Work item:
Examine the material below. Gather every line in which the string "United" appears.

--*--

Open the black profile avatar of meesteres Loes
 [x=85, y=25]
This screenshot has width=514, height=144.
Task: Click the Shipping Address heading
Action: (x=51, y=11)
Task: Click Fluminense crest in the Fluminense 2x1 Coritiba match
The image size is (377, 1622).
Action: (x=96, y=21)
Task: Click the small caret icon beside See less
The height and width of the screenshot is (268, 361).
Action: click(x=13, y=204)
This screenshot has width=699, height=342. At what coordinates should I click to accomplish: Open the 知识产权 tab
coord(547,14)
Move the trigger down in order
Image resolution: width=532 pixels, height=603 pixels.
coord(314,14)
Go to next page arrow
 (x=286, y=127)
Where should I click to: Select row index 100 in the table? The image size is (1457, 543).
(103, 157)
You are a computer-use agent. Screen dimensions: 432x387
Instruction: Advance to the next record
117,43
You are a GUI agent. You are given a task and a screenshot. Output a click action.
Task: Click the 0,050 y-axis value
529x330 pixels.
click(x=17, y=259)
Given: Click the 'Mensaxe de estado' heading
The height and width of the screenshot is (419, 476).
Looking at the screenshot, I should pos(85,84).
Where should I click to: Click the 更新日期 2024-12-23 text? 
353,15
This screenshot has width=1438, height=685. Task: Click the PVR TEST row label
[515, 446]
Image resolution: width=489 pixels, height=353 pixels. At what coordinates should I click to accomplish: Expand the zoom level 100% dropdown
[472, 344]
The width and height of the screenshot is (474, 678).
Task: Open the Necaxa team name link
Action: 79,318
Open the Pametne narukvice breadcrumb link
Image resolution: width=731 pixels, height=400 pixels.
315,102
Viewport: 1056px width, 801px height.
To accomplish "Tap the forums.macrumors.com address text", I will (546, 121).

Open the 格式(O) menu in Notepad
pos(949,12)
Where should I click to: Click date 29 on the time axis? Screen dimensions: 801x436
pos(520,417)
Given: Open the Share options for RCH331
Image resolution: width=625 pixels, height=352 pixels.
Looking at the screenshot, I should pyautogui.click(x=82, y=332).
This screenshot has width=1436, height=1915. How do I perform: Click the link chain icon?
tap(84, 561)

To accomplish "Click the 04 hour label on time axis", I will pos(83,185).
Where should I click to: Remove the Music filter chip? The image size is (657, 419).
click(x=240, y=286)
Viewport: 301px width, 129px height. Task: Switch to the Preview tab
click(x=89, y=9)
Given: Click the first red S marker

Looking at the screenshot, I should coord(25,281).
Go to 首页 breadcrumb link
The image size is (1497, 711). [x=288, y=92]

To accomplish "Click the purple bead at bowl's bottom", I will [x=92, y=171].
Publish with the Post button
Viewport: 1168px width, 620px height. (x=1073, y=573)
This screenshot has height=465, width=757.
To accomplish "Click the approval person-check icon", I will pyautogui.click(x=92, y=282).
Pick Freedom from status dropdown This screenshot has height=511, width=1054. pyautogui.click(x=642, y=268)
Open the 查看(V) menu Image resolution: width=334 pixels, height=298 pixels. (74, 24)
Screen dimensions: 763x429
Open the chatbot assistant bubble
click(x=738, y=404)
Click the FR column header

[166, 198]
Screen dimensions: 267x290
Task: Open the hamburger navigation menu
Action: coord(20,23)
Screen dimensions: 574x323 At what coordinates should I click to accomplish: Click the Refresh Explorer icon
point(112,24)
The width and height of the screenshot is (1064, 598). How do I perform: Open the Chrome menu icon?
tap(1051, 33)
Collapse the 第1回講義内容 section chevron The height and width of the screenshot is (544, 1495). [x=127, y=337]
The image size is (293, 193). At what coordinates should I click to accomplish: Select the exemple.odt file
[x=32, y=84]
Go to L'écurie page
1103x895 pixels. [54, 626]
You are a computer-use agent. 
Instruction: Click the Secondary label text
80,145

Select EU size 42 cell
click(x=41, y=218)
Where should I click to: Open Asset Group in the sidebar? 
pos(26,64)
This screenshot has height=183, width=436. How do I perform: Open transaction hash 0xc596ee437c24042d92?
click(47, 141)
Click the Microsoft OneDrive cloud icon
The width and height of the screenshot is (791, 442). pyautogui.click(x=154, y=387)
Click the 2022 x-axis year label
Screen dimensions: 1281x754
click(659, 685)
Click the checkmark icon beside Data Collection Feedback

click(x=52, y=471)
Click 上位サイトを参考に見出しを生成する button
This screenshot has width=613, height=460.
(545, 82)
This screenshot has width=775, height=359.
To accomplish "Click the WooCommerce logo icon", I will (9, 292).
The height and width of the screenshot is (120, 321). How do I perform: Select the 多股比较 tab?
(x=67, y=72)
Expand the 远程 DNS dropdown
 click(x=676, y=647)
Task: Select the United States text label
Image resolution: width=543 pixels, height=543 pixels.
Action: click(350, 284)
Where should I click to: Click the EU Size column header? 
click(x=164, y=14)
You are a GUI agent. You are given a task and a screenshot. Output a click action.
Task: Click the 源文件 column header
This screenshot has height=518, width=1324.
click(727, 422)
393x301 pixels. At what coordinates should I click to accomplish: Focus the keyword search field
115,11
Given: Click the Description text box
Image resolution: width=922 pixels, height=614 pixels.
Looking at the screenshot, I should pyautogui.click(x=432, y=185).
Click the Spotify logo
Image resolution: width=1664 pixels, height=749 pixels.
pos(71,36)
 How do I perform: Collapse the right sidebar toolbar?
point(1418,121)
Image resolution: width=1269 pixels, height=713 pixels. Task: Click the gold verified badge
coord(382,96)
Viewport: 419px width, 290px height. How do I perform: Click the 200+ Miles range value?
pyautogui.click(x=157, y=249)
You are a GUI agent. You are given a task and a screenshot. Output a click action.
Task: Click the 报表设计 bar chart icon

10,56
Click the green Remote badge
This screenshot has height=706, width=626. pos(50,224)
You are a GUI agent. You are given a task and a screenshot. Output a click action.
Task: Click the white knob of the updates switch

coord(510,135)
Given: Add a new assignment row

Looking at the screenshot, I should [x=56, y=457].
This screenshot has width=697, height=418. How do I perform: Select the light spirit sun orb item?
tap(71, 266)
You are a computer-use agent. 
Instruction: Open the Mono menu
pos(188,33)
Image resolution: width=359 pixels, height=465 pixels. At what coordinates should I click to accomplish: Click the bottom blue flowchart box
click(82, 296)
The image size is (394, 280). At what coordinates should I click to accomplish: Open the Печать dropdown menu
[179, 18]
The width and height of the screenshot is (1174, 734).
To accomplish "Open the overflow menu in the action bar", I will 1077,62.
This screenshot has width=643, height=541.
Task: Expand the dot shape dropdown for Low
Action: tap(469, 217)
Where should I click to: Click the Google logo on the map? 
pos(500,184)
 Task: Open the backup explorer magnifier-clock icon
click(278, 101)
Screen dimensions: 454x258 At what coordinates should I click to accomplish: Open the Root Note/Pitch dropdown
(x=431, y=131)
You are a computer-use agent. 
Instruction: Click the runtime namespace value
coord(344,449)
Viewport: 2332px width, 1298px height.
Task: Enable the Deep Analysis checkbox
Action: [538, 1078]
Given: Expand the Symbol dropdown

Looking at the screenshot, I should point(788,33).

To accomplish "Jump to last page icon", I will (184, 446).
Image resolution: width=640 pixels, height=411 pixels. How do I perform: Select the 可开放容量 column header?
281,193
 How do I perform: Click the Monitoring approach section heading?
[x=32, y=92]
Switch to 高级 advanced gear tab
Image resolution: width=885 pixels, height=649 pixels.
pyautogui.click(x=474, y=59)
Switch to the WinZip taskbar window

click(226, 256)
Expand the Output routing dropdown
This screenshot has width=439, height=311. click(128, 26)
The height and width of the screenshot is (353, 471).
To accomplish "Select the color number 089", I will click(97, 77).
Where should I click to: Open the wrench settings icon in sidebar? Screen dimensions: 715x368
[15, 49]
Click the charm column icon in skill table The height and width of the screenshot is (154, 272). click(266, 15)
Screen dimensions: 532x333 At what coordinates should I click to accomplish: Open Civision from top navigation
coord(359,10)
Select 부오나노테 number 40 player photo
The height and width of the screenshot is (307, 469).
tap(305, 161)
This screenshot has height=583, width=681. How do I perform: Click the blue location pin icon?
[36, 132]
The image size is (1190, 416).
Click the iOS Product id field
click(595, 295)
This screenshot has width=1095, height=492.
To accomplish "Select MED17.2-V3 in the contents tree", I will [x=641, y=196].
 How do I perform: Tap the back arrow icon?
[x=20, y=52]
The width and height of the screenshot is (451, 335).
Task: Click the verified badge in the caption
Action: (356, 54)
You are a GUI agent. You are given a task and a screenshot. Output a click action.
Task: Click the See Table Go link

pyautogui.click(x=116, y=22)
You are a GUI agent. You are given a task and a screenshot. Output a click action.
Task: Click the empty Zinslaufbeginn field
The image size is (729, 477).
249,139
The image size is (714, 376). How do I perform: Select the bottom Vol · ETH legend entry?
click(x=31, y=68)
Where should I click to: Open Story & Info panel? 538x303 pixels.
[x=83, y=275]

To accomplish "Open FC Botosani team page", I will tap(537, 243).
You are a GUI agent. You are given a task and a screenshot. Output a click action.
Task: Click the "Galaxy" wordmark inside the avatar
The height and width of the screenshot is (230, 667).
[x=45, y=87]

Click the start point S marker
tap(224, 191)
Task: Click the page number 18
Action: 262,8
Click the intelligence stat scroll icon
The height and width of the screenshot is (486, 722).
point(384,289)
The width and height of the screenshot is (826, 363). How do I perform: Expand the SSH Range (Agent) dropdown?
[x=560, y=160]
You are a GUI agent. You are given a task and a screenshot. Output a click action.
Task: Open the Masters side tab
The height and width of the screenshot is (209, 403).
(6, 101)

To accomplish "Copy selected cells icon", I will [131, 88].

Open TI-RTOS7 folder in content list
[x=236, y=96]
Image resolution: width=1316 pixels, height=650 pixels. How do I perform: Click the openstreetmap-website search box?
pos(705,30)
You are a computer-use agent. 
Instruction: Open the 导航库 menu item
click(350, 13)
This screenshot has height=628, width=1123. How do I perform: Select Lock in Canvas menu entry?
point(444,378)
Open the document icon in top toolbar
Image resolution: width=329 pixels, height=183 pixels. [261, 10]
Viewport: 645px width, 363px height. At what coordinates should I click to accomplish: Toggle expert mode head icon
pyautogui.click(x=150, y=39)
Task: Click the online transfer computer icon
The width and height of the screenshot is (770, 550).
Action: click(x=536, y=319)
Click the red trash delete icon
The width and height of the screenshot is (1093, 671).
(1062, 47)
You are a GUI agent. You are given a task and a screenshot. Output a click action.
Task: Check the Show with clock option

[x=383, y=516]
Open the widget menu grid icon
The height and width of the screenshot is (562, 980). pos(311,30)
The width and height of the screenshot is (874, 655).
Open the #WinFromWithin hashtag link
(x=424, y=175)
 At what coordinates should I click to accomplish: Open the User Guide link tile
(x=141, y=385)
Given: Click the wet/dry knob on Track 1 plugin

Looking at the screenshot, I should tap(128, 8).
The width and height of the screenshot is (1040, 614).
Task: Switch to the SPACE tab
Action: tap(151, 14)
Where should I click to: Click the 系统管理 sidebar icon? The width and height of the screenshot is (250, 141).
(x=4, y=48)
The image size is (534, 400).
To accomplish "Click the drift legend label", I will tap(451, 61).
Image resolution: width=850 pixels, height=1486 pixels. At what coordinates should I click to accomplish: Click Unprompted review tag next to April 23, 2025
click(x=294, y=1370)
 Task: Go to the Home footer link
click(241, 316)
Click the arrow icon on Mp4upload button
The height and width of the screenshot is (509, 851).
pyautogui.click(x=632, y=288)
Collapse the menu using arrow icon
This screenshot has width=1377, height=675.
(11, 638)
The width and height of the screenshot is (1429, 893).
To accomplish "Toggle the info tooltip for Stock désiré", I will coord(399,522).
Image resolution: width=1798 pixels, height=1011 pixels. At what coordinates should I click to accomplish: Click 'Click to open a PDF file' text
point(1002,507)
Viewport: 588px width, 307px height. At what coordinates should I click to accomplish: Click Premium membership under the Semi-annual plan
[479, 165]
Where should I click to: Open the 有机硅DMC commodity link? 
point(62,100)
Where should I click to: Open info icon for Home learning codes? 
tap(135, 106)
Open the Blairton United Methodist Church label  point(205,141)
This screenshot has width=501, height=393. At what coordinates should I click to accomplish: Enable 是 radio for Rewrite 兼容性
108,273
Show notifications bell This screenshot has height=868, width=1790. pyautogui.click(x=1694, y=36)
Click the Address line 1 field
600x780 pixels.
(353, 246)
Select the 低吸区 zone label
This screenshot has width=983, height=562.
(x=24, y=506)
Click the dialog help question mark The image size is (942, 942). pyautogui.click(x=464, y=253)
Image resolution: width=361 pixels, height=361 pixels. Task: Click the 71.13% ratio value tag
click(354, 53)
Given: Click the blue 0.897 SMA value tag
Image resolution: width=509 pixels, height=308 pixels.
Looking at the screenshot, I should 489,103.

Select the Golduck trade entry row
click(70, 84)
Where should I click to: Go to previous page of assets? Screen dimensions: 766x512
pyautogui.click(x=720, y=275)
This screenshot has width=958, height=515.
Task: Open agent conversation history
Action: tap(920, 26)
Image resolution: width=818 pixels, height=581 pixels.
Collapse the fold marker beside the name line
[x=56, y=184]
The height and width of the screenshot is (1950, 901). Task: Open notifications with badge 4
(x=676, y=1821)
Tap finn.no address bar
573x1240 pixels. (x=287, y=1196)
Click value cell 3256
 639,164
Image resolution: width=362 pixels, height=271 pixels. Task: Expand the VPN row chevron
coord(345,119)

--*--

Solution to this task:
Task: Select the United States text label
Open the Blairton United Methodist Church label  point(205,141)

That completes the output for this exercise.